Disclination morphology of nematic and smectic liquid crystals in planar twist cells

We employ optical microscopy, with and without an external magnetic field, to characterize the three-dimensional (3D) morphology and line tension of disclinations in nematic and smectic liquid crystals (LCs) in planar twist cells. In the nematic LC, twist disclinations are generated by quenching the LC (5CB) into the nematic phase; the disclinations form loops separating domains of opposite twist handedness. We investigate the free disclination segments that penetrate into the bulk nematic.

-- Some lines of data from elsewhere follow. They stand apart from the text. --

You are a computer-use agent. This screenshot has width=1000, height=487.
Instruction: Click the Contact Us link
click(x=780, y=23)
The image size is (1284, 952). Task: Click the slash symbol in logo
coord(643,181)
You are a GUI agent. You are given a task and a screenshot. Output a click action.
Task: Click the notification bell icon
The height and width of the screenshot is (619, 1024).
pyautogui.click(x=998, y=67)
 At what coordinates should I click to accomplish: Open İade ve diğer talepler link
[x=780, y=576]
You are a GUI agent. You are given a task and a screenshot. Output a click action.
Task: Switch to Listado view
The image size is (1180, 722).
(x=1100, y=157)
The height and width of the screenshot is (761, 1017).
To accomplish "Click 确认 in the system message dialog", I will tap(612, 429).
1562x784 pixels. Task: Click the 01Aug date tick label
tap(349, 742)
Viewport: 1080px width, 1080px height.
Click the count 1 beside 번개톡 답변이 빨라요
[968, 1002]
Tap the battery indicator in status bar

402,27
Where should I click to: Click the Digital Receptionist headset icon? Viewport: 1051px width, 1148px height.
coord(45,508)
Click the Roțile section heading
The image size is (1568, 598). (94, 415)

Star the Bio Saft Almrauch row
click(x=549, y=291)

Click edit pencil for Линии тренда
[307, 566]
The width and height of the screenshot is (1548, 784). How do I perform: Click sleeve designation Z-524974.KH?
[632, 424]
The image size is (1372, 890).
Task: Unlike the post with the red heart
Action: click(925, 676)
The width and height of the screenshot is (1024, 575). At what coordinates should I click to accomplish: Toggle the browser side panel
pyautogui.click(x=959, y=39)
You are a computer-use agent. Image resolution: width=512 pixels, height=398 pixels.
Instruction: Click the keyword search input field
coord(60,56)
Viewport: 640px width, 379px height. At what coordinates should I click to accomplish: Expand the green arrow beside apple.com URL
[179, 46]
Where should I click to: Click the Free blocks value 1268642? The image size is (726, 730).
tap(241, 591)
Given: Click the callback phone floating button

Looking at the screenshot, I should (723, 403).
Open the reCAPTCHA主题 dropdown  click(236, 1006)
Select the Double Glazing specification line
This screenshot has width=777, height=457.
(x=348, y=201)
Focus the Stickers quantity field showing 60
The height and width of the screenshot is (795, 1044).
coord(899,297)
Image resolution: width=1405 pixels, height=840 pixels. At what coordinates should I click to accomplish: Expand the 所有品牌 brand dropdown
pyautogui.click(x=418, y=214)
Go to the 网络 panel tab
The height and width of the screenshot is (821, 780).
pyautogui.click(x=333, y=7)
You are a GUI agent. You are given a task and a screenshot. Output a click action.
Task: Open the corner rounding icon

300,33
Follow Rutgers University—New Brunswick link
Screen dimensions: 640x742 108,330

Confocal microscopy is utilized to measure the profiles of these free disclinations and test theoretical predictions about their shape, and then applied magnetic fields are utilized to deform the free disclinations into circular arcs whose curvature depends on the field-induced energy difference between opposite twist domains. The line tension of the disclinations is obtained from an energy-balance equation that relates disclination curvature to magnetic field. Using a different LC (8CB), we cool the sample from its nematic phase into its smectic phase in these same cells. We find that large domain of smectic phase forms in the middle of the cell, sandwiched between two twisting nematic layers located near the sample cell substrates. During this process, fluorescence, polarization, and confocal microscopies reveal that the twist disclination in the nematic phase evolves into contours with remarkable 3D morphology shaped by focal conic domains that arise in the smectic phase between domains with different twist.